Provided data:
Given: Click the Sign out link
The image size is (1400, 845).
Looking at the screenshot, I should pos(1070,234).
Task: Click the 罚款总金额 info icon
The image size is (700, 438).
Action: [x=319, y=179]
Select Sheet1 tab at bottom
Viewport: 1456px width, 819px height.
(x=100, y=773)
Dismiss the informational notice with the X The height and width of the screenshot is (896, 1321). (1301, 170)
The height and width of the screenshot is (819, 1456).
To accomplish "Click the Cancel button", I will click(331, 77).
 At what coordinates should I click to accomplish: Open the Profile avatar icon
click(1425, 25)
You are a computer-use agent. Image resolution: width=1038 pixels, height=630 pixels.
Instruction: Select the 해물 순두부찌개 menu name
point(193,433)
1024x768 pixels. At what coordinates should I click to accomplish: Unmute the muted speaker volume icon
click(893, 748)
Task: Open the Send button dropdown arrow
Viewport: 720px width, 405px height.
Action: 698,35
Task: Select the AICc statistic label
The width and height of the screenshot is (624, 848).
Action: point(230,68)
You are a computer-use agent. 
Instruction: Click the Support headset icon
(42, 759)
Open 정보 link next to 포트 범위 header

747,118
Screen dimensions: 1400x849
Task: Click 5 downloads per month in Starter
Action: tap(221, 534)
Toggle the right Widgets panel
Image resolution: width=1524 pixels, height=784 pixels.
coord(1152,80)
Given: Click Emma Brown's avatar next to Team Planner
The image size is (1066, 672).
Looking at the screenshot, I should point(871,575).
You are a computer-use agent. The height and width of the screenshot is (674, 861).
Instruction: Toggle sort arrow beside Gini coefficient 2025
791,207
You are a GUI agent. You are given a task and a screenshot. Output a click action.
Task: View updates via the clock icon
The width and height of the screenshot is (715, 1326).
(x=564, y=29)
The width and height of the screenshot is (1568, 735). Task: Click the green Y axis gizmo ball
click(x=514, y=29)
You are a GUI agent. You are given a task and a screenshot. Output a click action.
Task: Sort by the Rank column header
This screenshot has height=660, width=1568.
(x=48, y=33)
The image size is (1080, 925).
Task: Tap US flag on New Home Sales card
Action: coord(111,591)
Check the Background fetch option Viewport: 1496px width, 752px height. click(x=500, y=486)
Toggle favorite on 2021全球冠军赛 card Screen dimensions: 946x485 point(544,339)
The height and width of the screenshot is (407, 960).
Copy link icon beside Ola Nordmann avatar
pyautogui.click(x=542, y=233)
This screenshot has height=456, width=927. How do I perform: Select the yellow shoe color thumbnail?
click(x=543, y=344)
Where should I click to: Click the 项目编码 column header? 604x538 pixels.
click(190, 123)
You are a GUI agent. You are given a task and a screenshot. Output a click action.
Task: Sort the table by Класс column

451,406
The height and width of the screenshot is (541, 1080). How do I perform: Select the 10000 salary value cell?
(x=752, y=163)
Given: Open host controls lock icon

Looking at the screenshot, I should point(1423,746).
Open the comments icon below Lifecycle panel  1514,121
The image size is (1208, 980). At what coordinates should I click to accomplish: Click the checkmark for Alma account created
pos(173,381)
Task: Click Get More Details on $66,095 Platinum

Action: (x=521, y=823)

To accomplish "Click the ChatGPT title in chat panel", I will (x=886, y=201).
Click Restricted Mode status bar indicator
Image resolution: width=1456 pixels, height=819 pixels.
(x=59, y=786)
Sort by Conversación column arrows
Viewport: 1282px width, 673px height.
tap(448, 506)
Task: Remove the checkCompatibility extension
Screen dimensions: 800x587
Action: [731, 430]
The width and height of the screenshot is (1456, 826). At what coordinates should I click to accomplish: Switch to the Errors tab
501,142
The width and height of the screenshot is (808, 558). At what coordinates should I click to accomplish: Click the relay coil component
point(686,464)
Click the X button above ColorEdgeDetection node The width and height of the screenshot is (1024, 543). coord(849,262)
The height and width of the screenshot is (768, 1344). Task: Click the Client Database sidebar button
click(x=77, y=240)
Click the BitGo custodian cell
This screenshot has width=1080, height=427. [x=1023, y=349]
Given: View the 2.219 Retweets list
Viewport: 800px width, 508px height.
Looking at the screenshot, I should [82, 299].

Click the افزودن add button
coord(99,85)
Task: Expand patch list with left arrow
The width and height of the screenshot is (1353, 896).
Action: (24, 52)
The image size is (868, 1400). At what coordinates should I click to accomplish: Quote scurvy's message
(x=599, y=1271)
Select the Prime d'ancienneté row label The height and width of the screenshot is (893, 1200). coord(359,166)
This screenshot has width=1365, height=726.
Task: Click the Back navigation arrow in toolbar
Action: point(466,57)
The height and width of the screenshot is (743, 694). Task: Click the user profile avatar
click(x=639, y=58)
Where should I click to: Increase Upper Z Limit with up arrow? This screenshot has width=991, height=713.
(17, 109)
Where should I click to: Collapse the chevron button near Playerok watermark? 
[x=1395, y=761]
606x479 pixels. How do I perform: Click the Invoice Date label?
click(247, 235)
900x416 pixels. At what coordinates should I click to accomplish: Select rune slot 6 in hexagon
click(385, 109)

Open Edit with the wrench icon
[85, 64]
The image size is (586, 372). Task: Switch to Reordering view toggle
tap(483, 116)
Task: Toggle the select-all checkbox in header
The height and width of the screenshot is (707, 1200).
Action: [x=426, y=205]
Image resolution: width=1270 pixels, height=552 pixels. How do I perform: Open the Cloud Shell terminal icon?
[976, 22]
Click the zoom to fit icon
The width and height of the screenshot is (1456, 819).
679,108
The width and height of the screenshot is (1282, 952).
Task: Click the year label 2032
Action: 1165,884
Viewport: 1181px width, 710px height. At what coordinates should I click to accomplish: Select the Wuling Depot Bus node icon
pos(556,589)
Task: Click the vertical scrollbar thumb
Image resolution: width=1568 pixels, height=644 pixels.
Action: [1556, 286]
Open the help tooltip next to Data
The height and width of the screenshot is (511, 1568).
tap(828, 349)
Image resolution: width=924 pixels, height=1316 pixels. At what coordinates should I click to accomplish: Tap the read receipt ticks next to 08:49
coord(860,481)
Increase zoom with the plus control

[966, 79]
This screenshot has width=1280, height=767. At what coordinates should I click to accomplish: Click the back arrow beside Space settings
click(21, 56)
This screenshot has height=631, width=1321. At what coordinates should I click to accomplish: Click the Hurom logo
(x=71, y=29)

Your objective: Copy the records word for word from the very beginning through the line that contains "Action: point(230,68)", including that line.

Output:
Given: Click the Sign out link
The image size is (1400, 845).
Looking at the screenshot, I should pos(1070,234).
Task: Click the 罚款总金额 info icon
The image size is (700, 438).
Action: [x=319, y=179]
Select Sheet1 tab at bottom
Viewport: 1456px width, 819px height.
(x=100, y=773)
Dismiss the informational notice with the X The height and width of the screenshot is (896, 1321). (1301, 170)
The height and width of the screenshot is (819, 1456).
To accomplish "Click the Cancel button", I will click(331, 77).
 At what coordinates should I click to accomplish: Open the Profile avatar icon
click(1425, 25)
You are a computer-use agent. Image resolution: width=1038 pixels, height=630 pixels.
Instruction: Select the 해물 순두부찌개 menu name
point(193,433)
1024x768 pixels. At what coordinates should I click to accomplish: Unmute the muted speaker volume icon
click(893, 748)
Task: Open the Send button dropdown arrow
Viewport: 720px width, 405px height.
Action: 698,35
Task: Select the AICc statistic label
The width and height of the screenshot is (624, 848).
Action: point(230,68)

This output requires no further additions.